Constraining Mantle Convection Patterns by Joint Geodynamic and Seismological Modelling

The study of the Earth’s interior has been traditionally based on seismological and geodynamic modelling, the first one providing important information about its present-day structure, composition and state, while the second about its dynamics and compositional evolution. Seismological and geodynamical modelling are very often conducted independently, which creates mechanical and geometrical inconsistencies across the models, hampers the interpretation of seismic observations in terms of geodynamic processes and enhances the non-uniqueness of geodynamic model predictions.

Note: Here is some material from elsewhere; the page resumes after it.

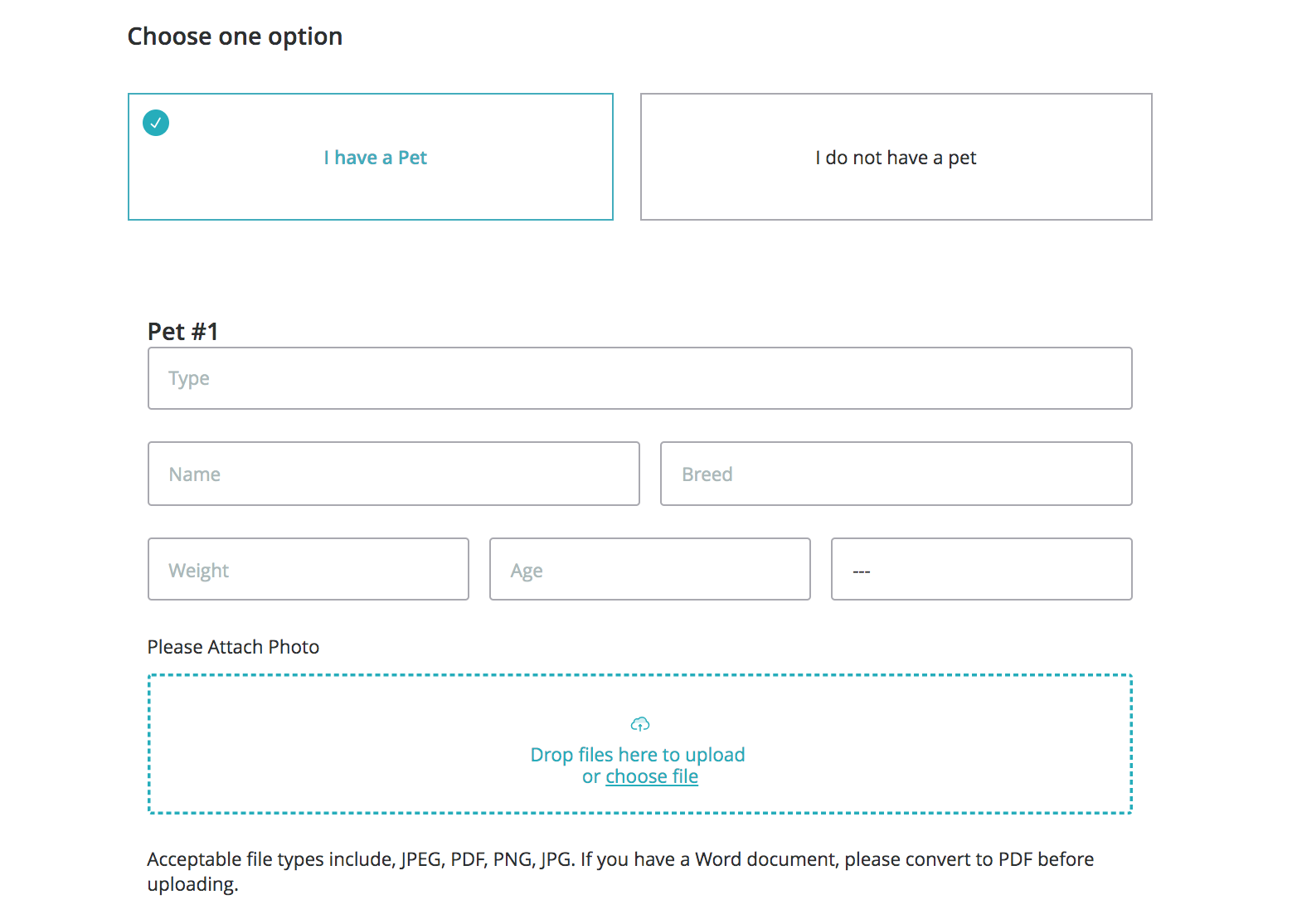Select the Age input field
Viewport: 1297px width, 924px height.
[650, 569]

An alternative approach is combining computational seismology and geodynamics with mineral physics, which provides a comprehensive understanding of the Earth's interior processes, seismic behavior, and material properties. In this multidisciplinary methodology, the geodynamic flow calculations are used to compute the rock elastic properties as a function of strain-induced mantle fabrics through micro-mechanical models of crystal aggregate deformation, and of the local P-T conditions with thermodynamically self-consistent models of mantle mineralogy. The obtained seismic mantle structure is then used for seismological synthetics, such that specific hypotheses on mantle dynamics can be tested directly against seismic data. Examples from the South American, North American, and the Central Mediterranean convergent margins will be discussed.

Finally, I will introduce ECOMAN, a recently developed, open-source software package that is intended to overcome the computationally intensive nature of this approach and the lack of a dedicated and comprehensive computational framework for modelling strain-/stress-induced rock fabrics and testing the effects of the resulting mechanical (elastic and viscous) anisotropy on seismic imaging and mantle convection.